• phiresky@lemmy.world
    link
    fedilink
    arrow-up
    1
    ·
    3 days ago

    compressed size is more important than speed of compression

    Yes, but decompression speed is even more important, no? My internet connection gets 40MByte/s and my ssd 500+MB/s, so if my decompressor runs at <40MB/s it’s slowing down my updates / boot time and it would be better to use a worse compression.

    Arch - since 2021 for kernel images https://archlinux.org/news/moving-to-zstandard-images-by-default-on-mkinitcpio/ and since 2019 for packages https://lists.archlinux.org/pipermail/arch-dev-public/2019-December/029739.html

    brotli is mainly good because it basically has a huge dictionary that includes common http headers and html structures so those don’t need to be part of the compressed file. I would assume without testing that zstd would more clearly win against brotli if you’d train a similar dictionary for it or just include a random WARC file into --patch-from.
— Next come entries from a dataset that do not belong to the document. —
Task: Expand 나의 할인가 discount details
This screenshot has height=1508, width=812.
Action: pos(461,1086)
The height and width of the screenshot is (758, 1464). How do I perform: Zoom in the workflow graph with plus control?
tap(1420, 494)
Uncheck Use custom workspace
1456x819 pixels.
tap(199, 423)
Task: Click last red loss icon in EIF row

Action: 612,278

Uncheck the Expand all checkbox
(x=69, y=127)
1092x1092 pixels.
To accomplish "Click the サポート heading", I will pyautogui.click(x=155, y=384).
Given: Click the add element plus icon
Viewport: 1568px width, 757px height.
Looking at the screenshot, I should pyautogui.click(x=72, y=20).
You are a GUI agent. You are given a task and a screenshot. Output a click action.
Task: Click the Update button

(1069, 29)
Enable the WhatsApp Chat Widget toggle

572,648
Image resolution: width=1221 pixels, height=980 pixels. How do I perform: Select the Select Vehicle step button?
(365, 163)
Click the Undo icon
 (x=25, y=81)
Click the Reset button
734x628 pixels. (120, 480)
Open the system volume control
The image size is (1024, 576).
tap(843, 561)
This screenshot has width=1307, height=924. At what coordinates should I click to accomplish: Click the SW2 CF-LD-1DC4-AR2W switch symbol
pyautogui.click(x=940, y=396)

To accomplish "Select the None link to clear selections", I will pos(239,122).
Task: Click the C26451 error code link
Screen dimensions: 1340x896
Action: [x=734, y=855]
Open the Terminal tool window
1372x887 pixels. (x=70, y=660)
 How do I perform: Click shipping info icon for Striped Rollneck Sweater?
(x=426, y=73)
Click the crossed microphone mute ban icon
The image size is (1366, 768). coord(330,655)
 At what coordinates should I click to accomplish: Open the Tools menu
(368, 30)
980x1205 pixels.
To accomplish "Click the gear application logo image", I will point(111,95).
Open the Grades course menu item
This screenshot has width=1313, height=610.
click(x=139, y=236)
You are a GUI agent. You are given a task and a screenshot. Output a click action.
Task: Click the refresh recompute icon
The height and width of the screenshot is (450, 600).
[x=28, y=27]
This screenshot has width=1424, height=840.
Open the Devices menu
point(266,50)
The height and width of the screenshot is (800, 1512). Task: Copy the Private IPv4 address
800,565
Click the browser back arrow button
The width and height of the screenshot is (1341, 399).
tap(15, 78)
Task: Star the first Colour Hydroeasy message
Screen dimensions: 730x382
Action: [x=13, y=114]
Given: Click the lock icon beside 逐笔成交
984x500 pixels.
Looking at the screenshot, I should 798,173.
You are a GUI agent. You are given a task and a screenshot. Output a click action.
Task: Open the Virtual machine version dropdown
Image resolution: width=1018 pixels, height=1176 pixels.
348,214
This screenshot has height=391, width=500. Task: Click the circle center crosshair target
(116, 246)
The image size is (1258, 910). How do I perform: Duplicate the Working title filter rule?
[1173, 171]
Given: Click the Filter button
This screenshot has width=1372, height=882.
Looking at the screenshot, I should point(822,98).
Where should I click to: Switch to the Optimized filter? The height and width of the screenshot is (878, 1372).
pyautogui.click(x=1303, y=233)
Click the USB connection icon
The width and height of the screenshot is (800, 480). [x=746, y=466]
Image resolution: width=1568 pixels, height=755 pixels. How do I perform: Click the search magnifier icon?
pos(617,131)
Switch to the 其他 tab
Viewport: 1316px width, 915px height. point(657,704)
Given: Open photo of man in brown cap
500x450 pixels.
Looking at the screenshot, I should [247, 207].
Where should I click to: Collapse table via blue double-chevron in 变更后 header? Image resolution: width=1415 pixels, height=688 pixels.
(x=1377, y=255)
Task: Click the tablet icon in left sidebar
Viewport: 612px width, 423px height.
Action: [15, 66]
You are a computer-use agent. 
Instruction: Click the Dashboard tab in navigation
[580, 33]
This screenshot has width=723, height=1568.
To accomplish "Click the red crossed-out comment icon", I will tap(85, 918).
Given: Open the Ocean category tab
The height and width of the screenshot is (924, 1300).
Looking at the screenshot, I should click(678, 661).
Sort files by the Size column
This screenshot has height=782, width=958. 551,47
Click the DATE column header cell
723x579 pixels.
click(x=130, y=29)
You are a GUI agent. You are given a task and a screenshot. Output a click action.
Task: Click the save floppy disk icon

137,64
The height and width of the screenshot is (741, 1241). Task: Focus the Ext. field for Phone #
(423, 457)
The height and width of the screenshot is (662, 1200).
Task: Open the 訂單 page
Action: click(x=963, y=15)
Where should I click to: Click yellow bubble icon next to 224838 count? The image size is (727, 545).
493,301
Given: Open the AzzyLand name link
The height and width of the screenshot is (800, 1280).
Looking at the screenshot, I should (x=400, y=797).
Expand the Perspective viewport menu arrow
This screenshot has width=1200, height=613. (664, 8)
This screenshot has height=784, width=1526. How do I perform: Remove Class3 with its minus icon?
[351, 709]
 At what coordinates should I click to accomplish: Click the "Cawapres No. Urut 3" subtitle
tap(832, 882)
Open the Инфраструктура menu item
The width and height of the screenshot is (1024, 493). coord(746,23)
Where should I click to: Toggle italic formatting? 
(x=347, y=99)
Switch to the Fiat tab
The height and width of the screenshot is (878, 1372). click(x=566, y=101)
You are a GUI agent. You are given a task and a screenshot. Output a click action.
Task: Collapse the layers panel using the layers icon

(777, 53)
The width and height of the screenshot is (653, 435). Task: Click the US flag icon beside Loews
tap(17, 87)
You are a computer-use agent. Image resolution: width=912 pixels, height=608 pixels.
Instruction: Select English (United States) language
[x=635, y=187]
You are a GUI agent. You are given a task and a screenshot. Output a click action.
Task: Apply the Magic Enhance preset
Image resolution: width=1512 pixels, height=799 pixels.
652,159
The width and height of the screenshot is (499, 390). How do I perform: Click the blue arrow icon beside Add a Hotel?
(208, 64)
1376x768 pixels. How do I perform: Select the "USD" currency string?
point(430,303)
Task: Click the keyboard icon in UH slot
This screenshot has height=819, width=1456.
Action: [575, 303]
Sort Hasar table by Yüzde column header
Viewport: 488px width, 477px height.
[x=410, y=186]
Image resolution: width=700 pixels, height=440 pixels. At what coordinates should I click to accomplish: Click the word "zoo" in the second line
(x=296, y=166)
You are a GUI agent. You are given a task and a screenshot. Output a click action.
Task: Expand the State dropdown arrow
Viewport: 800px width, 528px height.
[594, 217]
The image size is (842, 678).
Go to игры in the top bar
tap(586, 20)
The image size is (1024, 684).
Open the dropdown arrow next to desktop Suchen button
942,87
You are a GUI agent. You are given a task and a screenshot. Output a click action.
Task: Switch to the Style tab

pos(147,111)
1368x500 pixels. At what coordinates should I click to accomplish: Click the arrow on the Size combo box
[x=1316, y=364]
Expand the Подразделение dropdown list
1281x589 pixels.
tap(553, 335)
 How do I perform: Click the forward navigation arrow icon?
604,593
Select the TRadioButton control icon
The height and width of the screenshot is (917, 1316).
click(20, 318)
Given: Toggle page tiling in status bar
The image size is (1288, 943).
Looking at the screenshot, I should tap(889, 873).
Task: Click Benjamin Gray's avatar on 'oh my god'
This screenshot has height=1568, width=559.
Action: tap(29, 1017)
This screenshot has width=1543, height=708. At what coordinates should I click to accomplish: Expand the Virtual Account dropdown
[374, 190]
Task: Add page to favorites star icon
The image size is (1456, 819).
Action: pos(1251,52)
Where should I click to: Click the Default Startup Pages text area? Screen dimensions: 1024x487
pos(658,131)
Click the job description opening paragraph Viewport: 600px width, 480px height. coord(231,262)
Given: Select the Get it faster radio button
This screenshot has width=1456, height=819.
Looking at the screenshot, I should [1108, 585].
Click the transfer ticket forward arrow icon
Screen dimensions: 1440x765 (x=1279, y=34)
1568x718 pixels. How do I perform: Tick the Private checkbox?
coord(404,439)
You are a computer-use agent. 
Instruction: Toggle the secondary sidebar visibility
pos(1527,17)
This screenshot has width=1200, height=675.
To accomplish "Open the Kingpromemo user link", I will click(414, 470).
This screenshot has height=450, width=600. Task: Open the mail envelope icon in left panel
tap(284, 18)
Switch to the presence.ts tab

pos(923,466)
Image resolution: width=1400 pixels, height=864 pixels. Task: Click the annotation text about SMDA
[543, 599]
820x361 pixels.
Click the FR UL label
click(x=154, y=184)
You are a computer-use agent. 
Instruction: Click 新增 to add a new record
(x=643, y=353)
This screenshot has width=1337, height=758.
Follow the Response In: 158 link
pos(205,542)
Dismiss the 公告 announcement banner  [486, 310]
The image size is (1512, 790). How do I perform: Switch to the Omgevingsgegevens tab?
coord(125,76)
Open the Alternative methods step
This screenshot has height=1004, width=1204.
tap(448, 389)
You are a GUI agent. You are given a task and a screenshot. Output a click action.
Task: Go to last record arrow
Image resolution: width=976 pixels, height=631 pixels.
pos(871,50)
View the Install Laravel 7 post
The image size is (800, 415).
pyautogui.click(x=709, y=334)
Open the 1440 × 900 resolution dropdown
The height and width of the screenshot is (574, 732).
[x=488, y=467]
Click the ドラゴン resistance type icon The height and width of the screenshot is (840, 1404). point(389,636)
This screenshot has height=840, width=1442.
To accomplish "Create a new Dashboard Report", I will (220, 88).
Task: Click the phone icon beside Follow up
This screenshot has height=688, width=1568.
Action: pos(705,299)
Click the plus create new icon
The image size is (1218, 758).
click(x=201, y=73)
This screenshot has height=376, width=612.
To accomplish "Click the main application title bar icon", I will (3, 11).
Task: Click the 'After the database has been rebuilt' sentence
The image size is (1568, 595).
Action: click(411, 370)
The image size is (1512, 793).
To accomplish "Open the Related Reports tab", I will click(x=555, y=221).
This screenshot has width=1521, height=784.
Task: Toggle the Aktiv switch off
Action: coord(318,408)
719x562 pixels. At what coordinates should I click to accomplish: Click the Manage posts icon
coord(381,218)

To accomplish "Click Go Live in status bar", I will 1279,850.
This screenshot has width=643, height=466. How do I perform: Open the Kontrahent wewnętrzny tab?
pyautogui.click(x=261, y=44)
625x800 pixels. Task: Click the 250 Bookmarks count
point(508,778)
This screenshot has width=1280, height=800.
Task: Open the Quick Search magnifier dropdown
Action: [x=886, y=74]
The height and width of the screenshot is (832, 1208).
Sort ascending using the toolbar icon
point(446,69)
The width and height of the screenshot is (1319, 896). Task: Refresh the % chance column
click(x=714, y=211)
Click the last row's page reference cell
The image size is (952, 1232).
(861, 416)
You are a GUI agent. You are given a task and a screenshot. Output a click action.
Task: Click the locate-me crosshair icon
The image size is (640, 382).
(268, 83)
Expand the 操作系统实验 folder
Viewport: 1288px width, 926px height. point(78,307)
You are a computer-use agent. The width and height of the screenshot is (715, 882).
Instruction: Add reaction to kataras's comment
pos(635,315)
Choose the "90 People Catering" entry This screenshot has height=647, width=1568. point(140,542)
    Cloudflare started supporting zstd and is using it as the default since 2024 https://blog.cloudflare.com/new-standards/ citing compression speed as the main reason (since it does this on the fly). It’s been in chrome since 2021 https://chromestatus.com/feature/6186023867908096

    The RFC mentions dictionaries but they are not currently used:

    Actually this is already considered in RFC-8878 [0]. The RFC reserves zstd frame dictionary ids in the ranges: <= 32767 and >= (1 << 31) for a public IANA dictionary registry, but there are no such dictionaries published for public use yet. [0]: https://datatracker.ietf.org/doc/html/rfc8878#iana_dict

    And there is a proposed standard for how zstd dictionaries could be served from a domain https://datatracker.ietf.org/doc/rfc9842/

    it’s better in every metric

    Let me revise that statement to - it’s better in every metric (compression speed, compressed size, feature set, most importantly decompression speed) compared to all other compressors I’m aware of, apart from xz and bz2 and potentially other non-lz compressors in the best compression ratio aspect. And I’m not sure whether it beats lzo/lz4 in the very fast levels (negative numbers on zstd).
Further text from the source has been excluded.